Oui, pour tout le monde ! Pour les trois quarts des gens. Ton enfant, il va faire un sport, par exemple, il va le faire avec des copains, donc tu vas te relayer, pour les amener, à plusieurs ; ils dorment chez les uns chez les autres… Donc ça tourne, quand même, au départ beaucoup autour des enfants. […] Montreuil, tu vois, en gros, pour résumer, c’est très agréable quand t’as des enfants, pour toutes les raisons que je t’ai évoquées, je pense que c’est très agréable à vivre. Mais moi, franchement, je ne me vois pas vieillir à Montreuil. Enfin tu vois, il y a un moment, où je pense qu’il va y avoir saturation ; quand les enfants vont grandir, j’aurais certainement envie d’ouverture, de partir ailleurs. (Irène, décoratrice, 42 ans, arrivée en 1993)’

Son frère, arrivé en même temps qu’elle dans le quartier, en est reparti depuis longtemps :

‘Lui il est parti aux Abbesses. Il a changé, en fait. Comme il était sans enfant, et plus parisien, donc il a préféré retourner sur Paris. (Irène)’

Etouffant pour les mères célibataires, pour les mères n’ayant plus leurs enfants à la maison, pour les célibataires sans enfant, le quartier est aussi dur à vivre pour Tiphaine, pourtant mariée et mère de trois enfants.

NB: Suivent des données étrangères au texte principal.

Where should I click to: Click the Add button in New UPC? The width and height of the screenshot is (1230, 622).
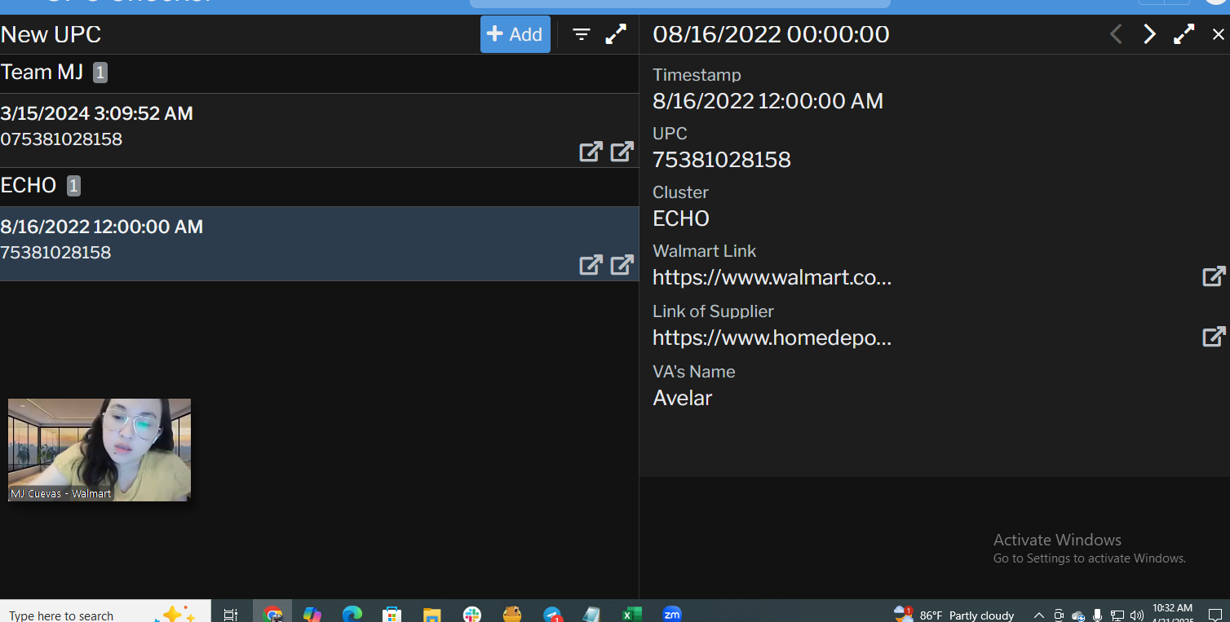click(515, 34)
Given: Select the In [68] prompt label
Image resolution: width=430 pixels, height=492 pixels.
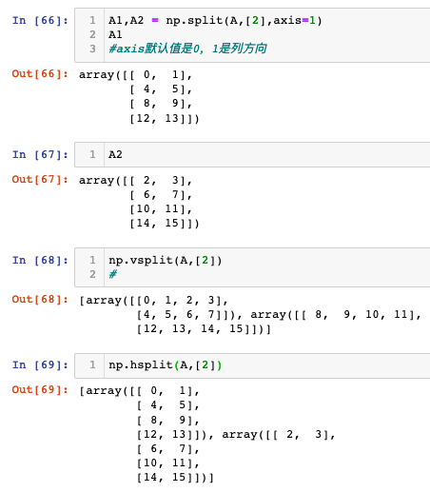Looking at the screenshot, I should (x=40, y=261).
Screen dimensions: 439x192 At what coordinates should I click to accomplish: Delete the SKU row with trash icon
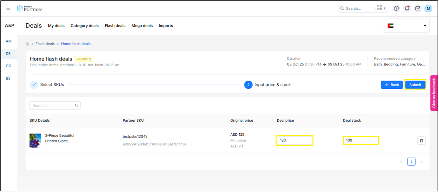coord(421,141)
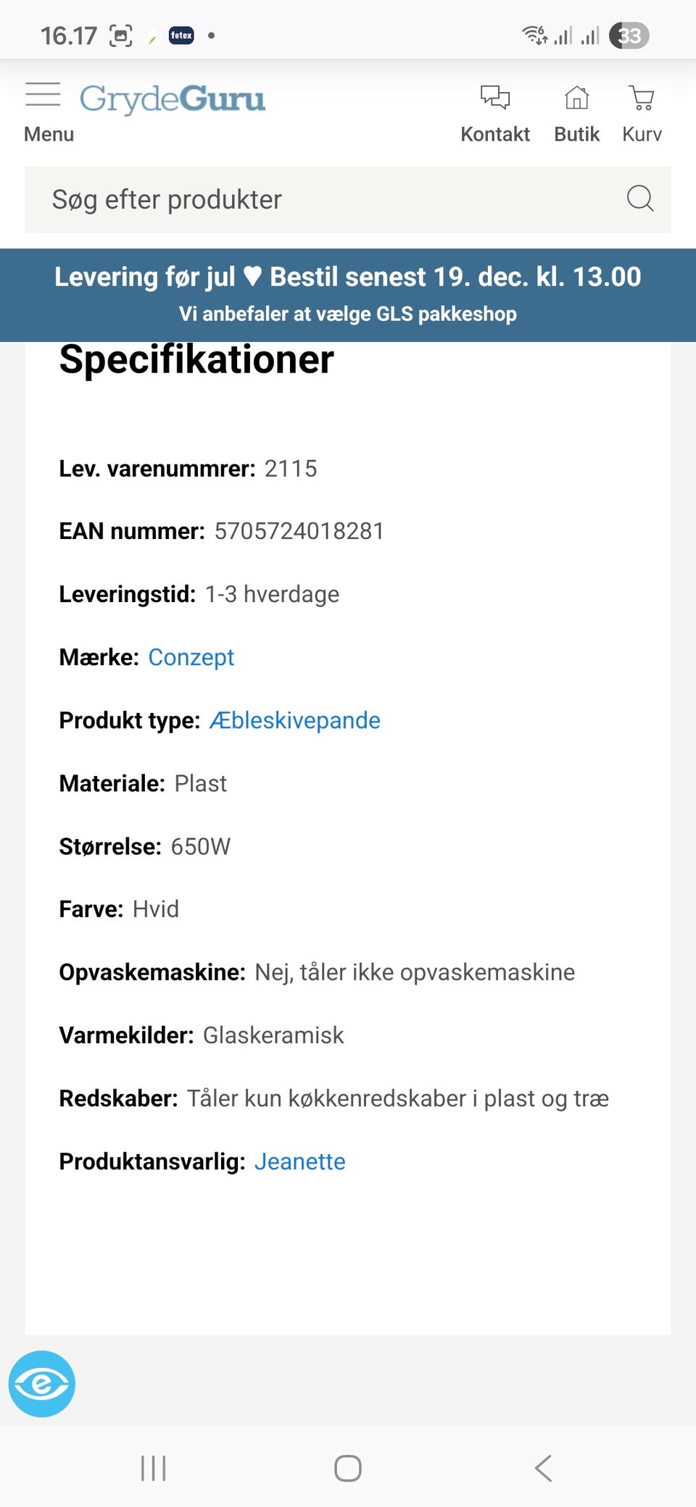Tap the Specifikationer heading
696x1507 pixels.
(x=196, y=359)
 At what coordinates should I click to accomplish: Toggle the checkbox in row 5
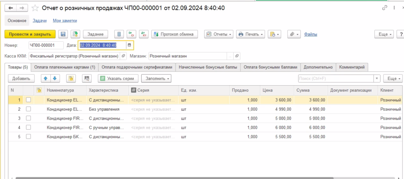pyautogui.click(x=28, y=137)
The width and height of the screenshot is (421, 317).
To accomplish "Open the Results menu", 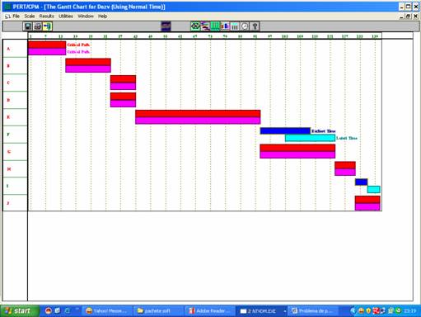I will (x=46, y=17).
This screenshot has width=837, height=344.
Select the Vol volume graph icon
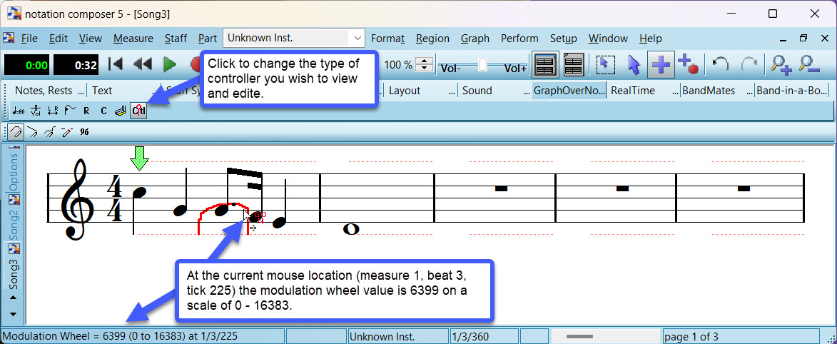pyautogui.click(x=36, y=111)
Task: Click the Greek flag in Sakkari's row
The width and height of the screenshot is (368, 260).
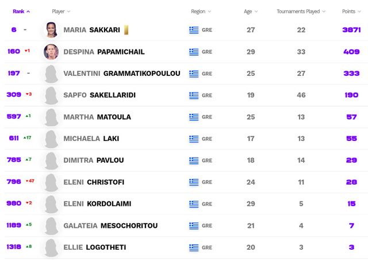Action: pyautogui.click(x=194, y=30)
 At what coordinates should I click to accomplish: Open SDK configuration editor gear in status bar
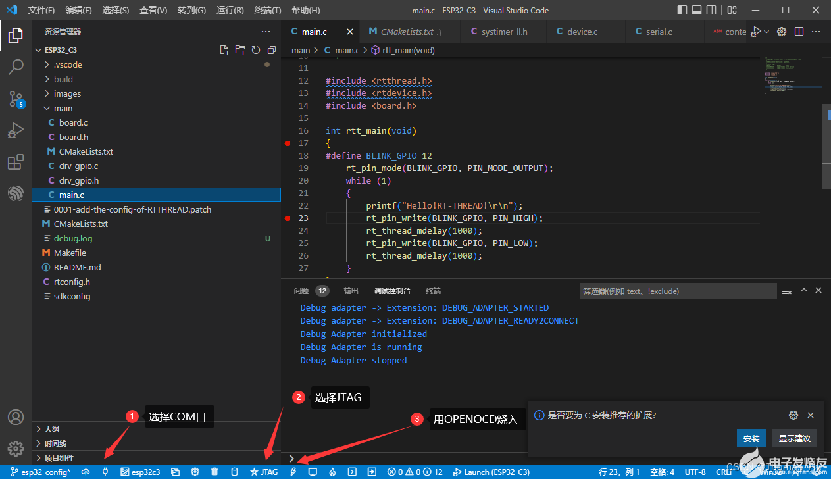[195, 472]
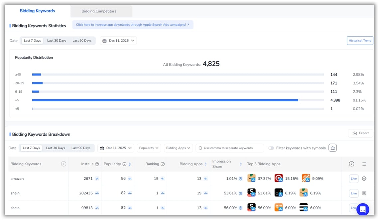This screenshot has height=220, width=379.
Task: Collapse Bidding Keywords column with left arrow
Action: (63, 164)
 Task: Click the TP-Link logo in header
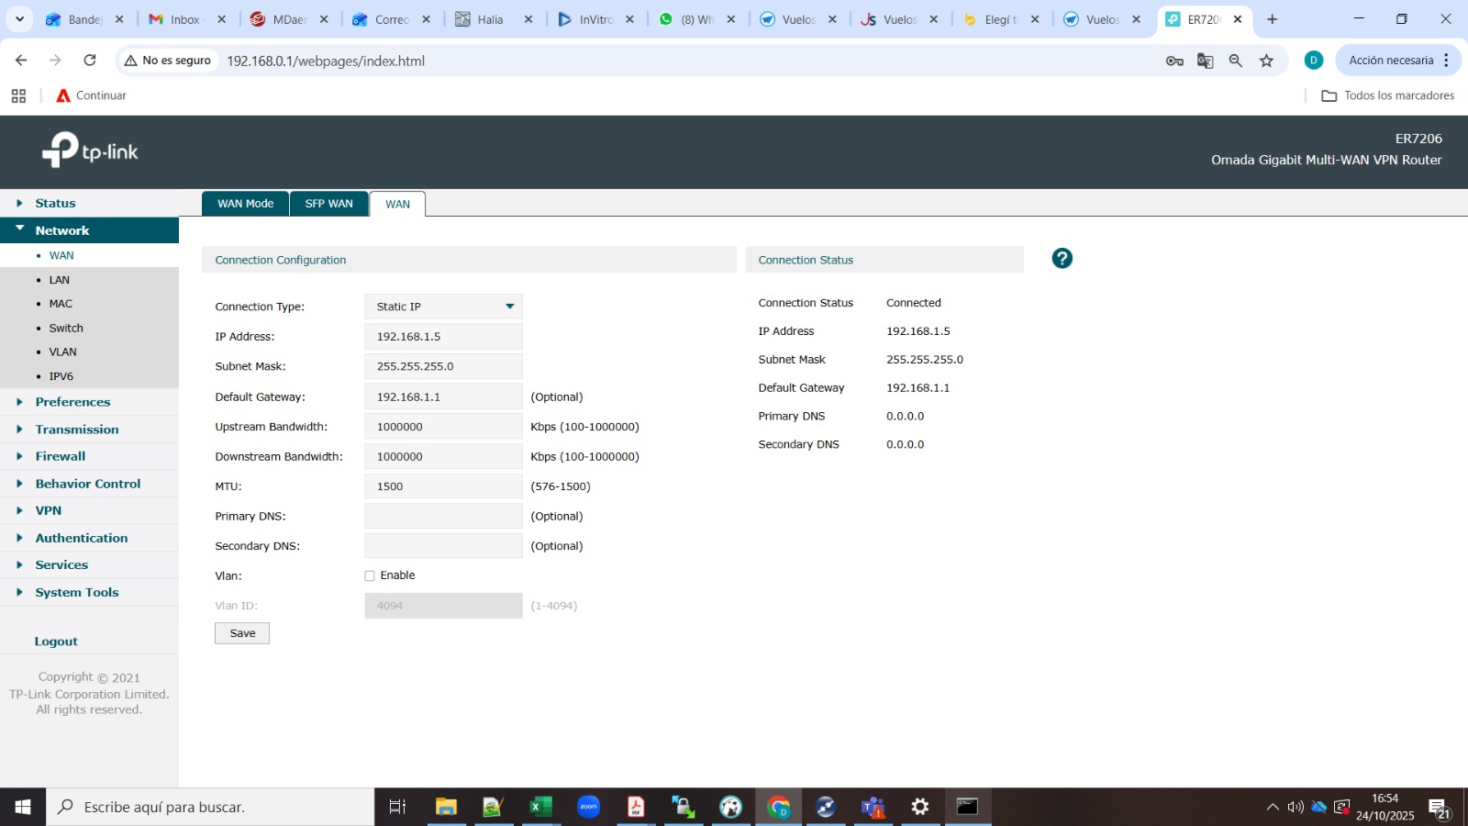pos(90,151)
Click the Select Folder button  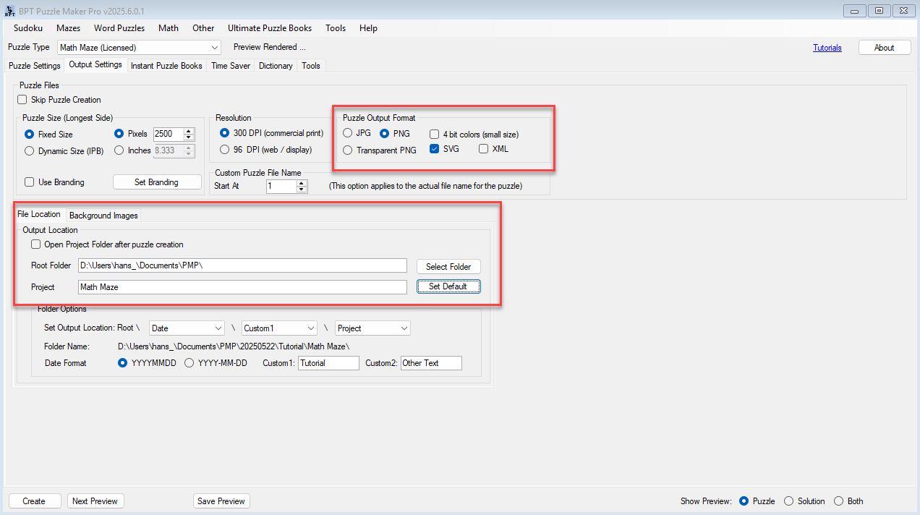point(448,267)
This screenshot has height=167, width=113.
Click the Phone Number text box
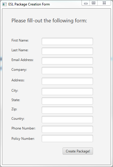67,129
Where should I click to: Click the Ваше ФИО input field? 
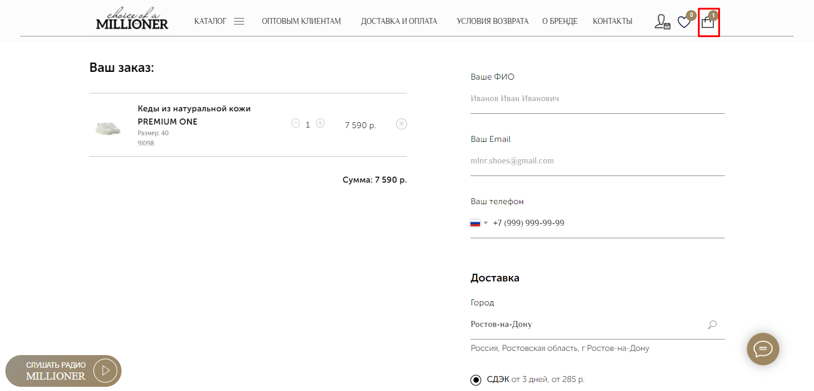point(597,99)
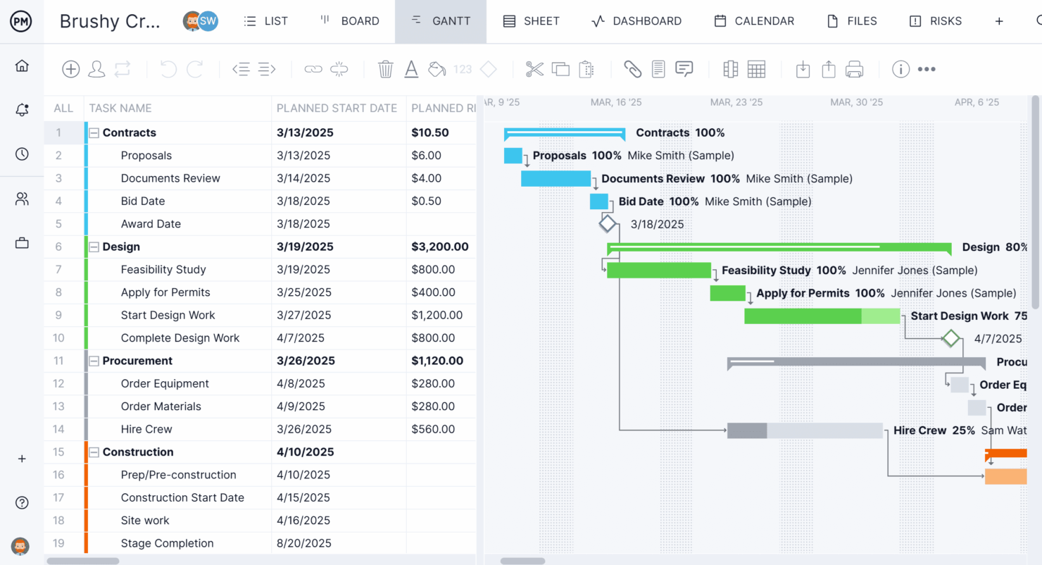Click the horizontal scrollbar below the task list
This screenshot has height=565, width=1042.
click(82, 560)
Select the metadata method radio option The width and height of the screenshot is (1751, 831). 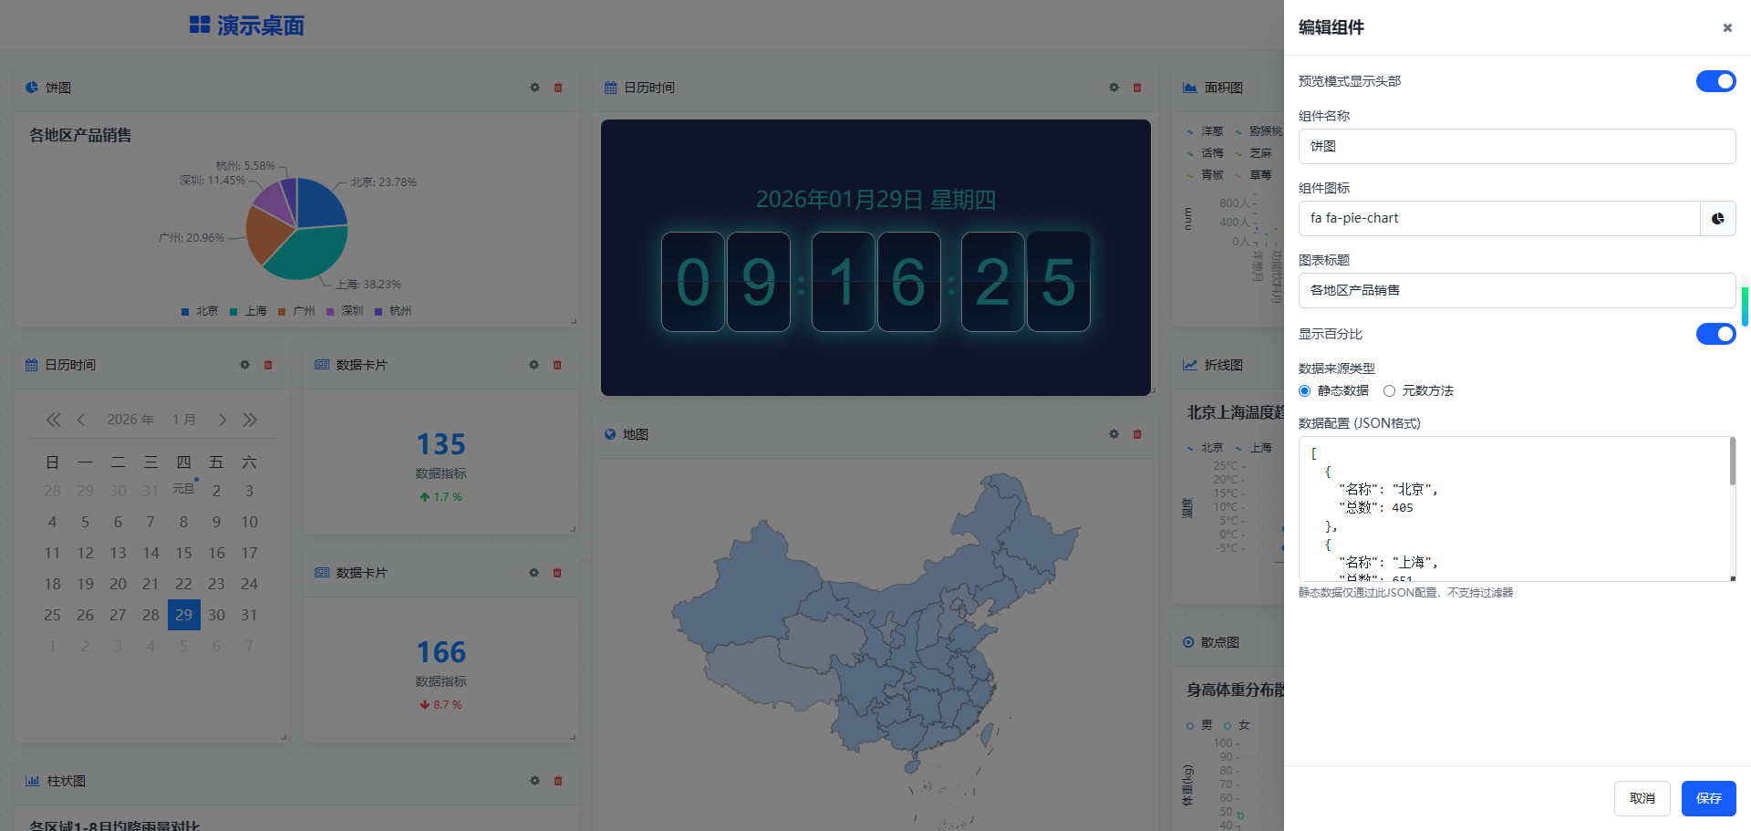[1389, 391]
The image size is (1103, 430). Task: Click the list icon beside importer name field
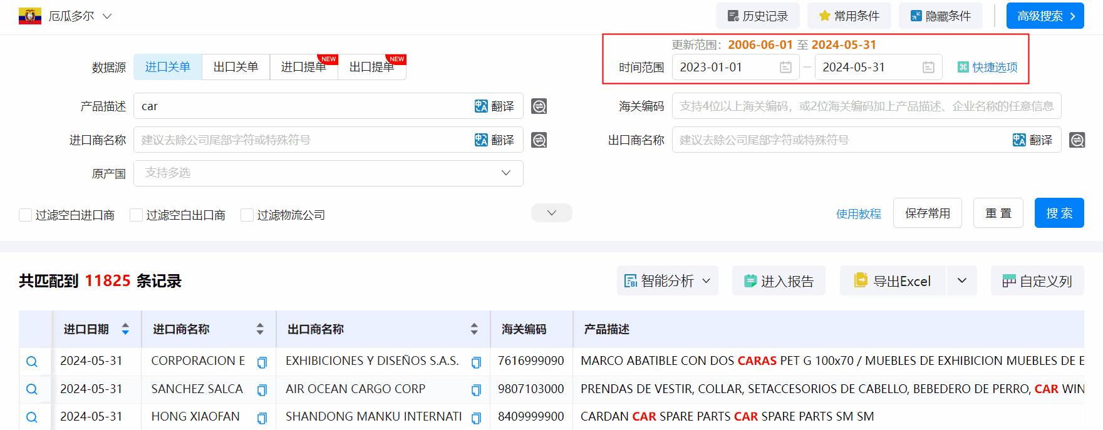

Mais à l’inverse, Tiphaine souffre de ne pas réussir à s’intégrer en tant que mère ; sa solitude contraste avec la communion permanente évoquée par les « convertisseurs ». Ses normes de vie familiale sont en effet trop différentes pour qu’elle puisse s’intégrer à leurs réseaux :

‘Dans le 16e, quand t’es seule à la maison avec trois enfants en bas âge, tu vas au parc en bas de chez toi, t’as huit copines. Alors que là, j’avais personne d’autre dans ma situation. […] C’était un moment où j’avais besoin de rencontrer du monde vite pour pas mourir de déprime toute seule chez moi, et où j’étais dans une situation carrément défavorable, dans le cadre de Montreuil, pour rencontrer du monde vite.
Et pourquoi défavorable ?
Ben, parce que personne n’est femme au foyer et va au parc l’après-midi avec ses enfants !
Mais par contre il y a plein de gens, de parents, qui vont au café le matin après avoir déposé leurs enfants, non ?
Ouais, carrément ; mais ça, faut être invitée, hein ! (Tiphaine, urbaniste, 26 ans, arrivée en 2007)’

Ces normes – aller au parc ou aller au café, être chez soi parce qu’on est artiste ou parce qu’on est mère au foyer – traduisent également des différences sociales qui, comme nous l’avons vu plus haut, induisent des tensions entre gentrifieurs « convertisseurs » et gentrifieurs plus récemment installés. Tiphaine se sent observée et tenue à distance :

‘Ils nous prennent pour des extra-terrestres ! On a construit nos vies tellement à l’opposé ! […] Ils nous demandent d’où on vient, on leur dit qu’on vient du 16e, ils y croient à peine, quoi ! Il se disent : qu’elle aie au moins la décence d’inventer un bobard ! (Tiphaine)’

La construction d’un groupe social local fondé sur la ressemblance et le partage de certaines normes, on le voit à nouveau, va de pair avec l’exclusion d’habitants porteurs d’autres normes que traduisent certains choix – comme le fait d’être mariée, d’avoir eu trois enfants très jeune, d’habiller ses filles « en filles » et son garçon « en garçon », ou encore d’être, ne serait-ce que pendant quelques mois, mère au foyer.

Comme le montre l’extrait de l’entretien avec Lilas cité plus haut, la sensation d’étouffement vient aussi de l’impression que la centralité que les « convertisseurs » ont réussi à faire émerger dans le Bas Montreuil est en fin de compte limitée et limitante. En outre, le groupe social local, s’il constitue une ressource pour la trajectoire, n’offre pas une identification valorisante aux yeux de certains. La tentation est grande, alors, de s’en retourner vers Paris.